En las sombras de la noche, mientras el eco de mis propias palabras resonaba en mi mente, repetía una y otra vez: "La vida sigue". Sabía que era mentira pero era una esperanza susurrada para convencerme de que el tiempo curaría las heridas, que el sol volvería a brillar.
Sin embargo, en la penumbra de mi habitación, me sumergí en la marea de la tristeza. Las lágrimas, silenciosas compañeras de mi desconsuelo, caían sobre la almohada como gotas de lluvia en un día gris.
Cada lágrima parecía llevar consigo un fragmento de la carga emocional que llevaba en el corazón. La cama se convirtió en mi refugio. A pesar de repetirme que la vida seguía, me di cuenta de que el tiempo no siempre actúa como un bálsamo mágico.
A veces, las heridas persisten, y la realidad se convierte en un peso que se arrastra con cada latido.
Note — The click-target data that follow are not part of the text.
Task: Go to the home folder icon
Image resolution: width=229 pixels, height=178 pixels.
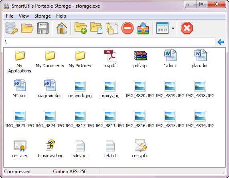Action: tap(62, 28)
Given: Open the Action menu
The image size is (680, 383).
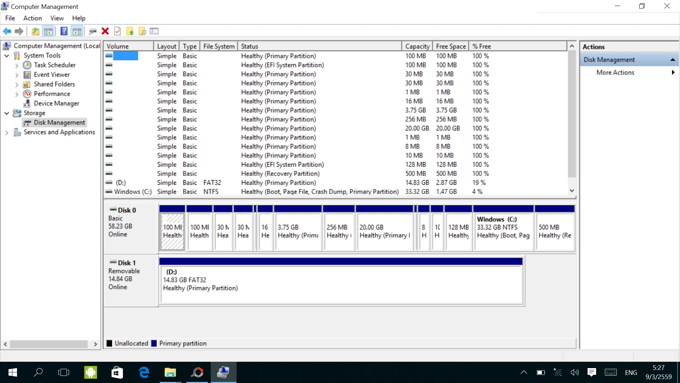Looking at the screenshot, I should [x=32, y=18].
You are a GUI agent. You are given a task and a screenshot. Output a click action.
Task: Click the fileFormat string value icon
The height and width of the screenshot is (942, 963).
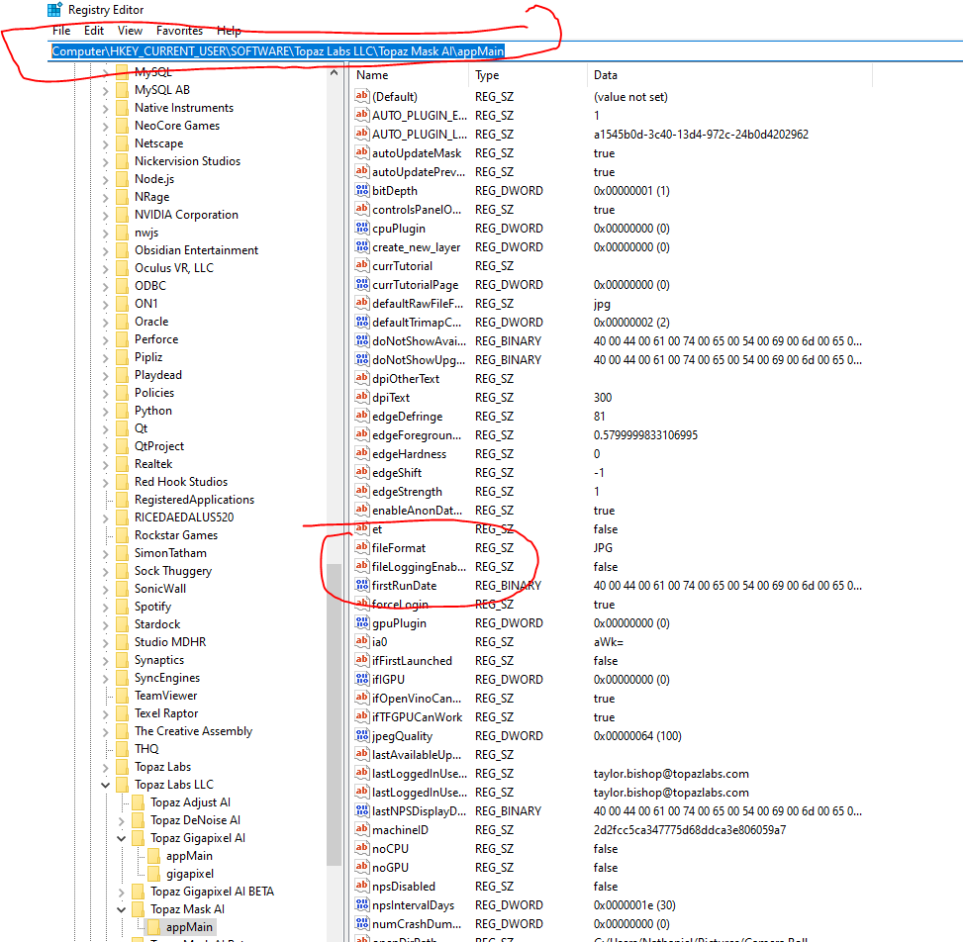pos(362,547)

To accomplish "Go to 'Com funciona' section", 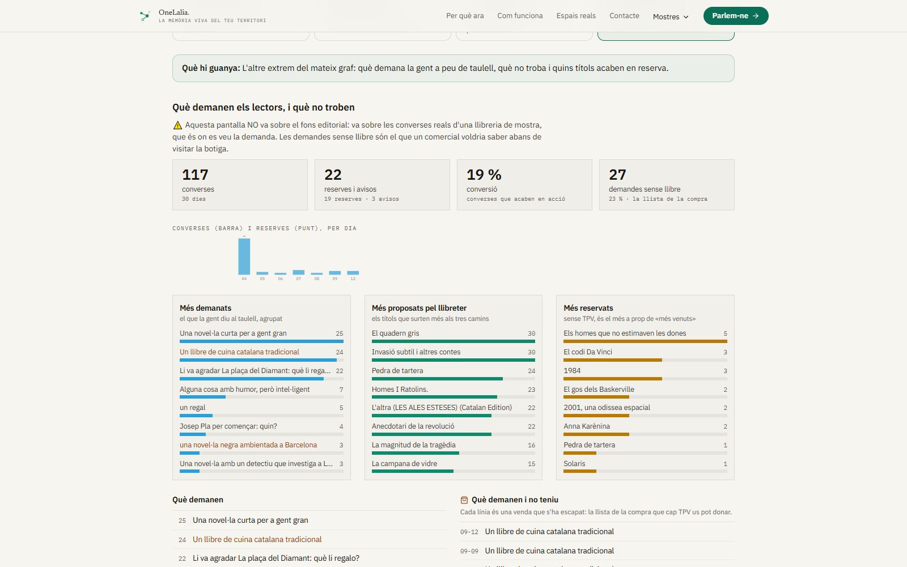I will (520, 16).
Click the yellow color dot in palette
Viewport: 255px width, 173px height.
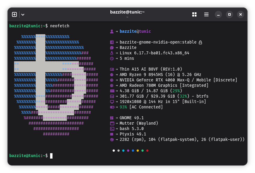coord(138,150)
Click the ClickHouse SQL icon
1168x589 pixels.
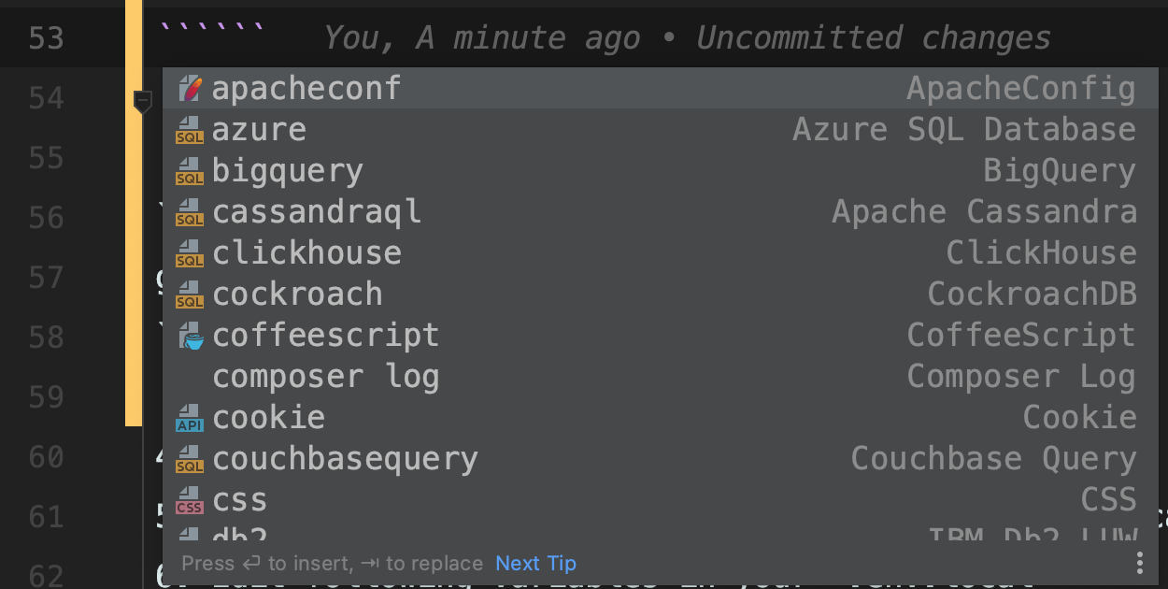(x=189, y=252)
Mi habitación se volvió testigo silencioso de mi vulnerabilidad, un espacio donde las emociones encontraron su expresión más cruda.
Cada suspiro resonaba con la melancolía de lo que fue y ya no sería. Las palabras de consuelo se perdían en la oscuridad, y las promesas de un mañana mejor se desvanecían en el eco de mi dolor.
Miientras me sumía en un mar de lágrimas creaba un contraste desgarrador. Quizás, en ese acto de llorar encontraba una forma de purificación, liberando el dolor acumulado.
Las horas pasaban en un lamento silencioso, y aunque la tristeza se aferraba a mi ser, también llevaba consigo la promesa de que, eventualmente, el sol volvería a brillar. Pero por ahora, en mi cama, la tristeza reinaba, y el consuelo de la mañana aún estaba lejos.